Dubreuil abonda dans son sens.
— Il doit s’agir d’un coup fourré.
— Selon vous, Neville voulait que je l’arrête et que je le conduise ici ? interrogea Élie avec une pointe de scepticisme.
Ils acquiescèrent de conserve.
— Au risque de finir sa vie derrière les barreaux ? renchérit Sagane.
— À mon avis, il s’est mis au défi de te berner et de passer à travers les mailles du filet, répliqua Cécile. Mais pour que son plan fonctionne, il fallait que tu le coffres. Comme tu étais à cent lieues de le soupçonner, il t’a mâché le travail.
— Il a glissé le cliché dans votre boîte aux lettres pour que vous remontiez jusqu’à lui, poursuivit Dubreuil.
— Le danger l’excite, conclut Argento. Il se shoote à l’adrénaline.
Le commissaire les considéra tour à tour avec amusement.
— Vous avez la mémoire courte, tous les deux. Je vous rappelle que l’assassin a piégé Grasko. Il a très bien pu recommencer avec Neville.
Cécile leva le doigt, signe qu’elle s’apprêtait à formuler une objection.
— Sauf que l’amant est le meurtrier. La photo démontre clairement que Neville se tapait Mavis Graskovich.
Le doute s’insinua dans l’esprit de Sagane.
— Ce baiser ne constitue pas une preuve assez solide pour que le juge le mette en examen, décréta-t-il au bout d’une minute.
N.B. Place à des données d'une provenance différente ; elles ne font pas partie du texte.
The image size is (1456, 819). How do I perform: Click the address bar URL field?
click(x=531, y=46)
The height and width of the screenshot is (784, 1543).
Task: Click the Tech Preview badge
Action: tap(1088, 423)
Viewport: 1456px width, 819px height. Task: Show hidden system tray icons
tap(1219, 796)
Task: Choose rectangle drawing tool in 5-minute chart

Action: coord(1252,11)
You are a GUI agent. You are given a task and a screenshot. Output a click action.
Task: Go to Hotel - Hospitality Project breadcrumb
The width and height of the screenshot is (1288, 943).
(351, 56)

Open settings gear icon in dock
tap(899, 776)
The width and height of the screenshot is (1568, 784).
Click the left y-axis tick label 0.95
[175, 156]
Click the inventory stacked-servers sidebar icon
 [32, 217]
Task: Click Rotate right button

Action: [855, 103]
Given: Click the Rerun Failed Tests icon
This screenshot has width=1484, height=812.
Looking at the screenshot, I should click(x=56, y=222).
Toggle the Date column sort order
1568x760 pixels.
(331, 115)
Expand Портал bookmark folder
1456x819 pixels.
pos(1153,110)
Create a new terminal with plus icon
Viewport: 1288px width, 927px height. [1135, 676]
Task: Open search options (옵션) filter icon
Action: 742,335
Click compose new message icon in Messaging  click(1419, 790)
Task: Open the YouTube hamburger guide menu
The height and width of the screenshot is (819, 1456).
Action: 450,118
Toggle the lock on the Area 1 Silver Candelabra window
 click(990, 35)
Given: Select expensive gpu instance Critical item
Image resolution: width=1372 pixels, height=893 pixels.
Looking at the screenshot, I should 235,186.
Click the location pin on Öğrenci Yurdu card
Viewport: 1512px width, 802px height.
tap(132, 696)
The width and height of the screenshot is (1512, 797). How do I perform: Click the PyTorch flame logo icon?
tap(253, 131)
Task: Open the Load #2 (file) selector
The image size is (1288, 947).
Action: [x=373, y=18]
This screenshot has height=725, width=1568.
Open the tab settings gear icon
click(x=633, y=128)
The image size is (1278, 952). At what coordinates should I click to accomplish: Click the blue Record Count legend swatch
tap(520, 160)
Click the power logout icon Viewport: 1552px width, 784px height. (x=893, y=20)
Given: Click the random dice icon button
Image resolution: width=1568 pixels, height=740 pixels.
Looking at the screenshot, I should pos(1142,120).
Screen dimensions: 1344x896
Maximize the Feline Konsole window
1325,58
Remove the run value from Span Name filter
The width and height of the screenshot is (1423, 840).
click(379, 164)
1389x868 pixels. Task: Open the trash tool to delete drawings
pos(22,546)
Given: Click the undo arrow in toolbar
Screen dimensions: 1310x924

Il va falloir trouver des arguments plus consistants si nous voulons le confondre.
Il s’achemina vers la porte d’une démarche boitillante.
— Où allez-vous ? s’enquit Dubreuil.
— Chez le médecin. Que tous les hommes disponibles nous retrouvent chez Neville dans une heure.
— Vous le connaissez, monsieur le divisionnaire, articula Argento avec un haussement d’épaules. Lorsqu’il s’est mis en tête de faire quelque chose, rien ne peut l’arrêter. On vous tient au courant, comme d’hab.
Elle sourit à Dubreuil puis courut après Élie.

 

Neville feuilletait un exemplaire défraîchi de Fahrenheit 451 quand un gardien de la paix ouvrit la cellule. Il posa le livre, s’étira et quitta le banc de bois.
— Ce n’est pas trop tôt ! s’exclama-t-il.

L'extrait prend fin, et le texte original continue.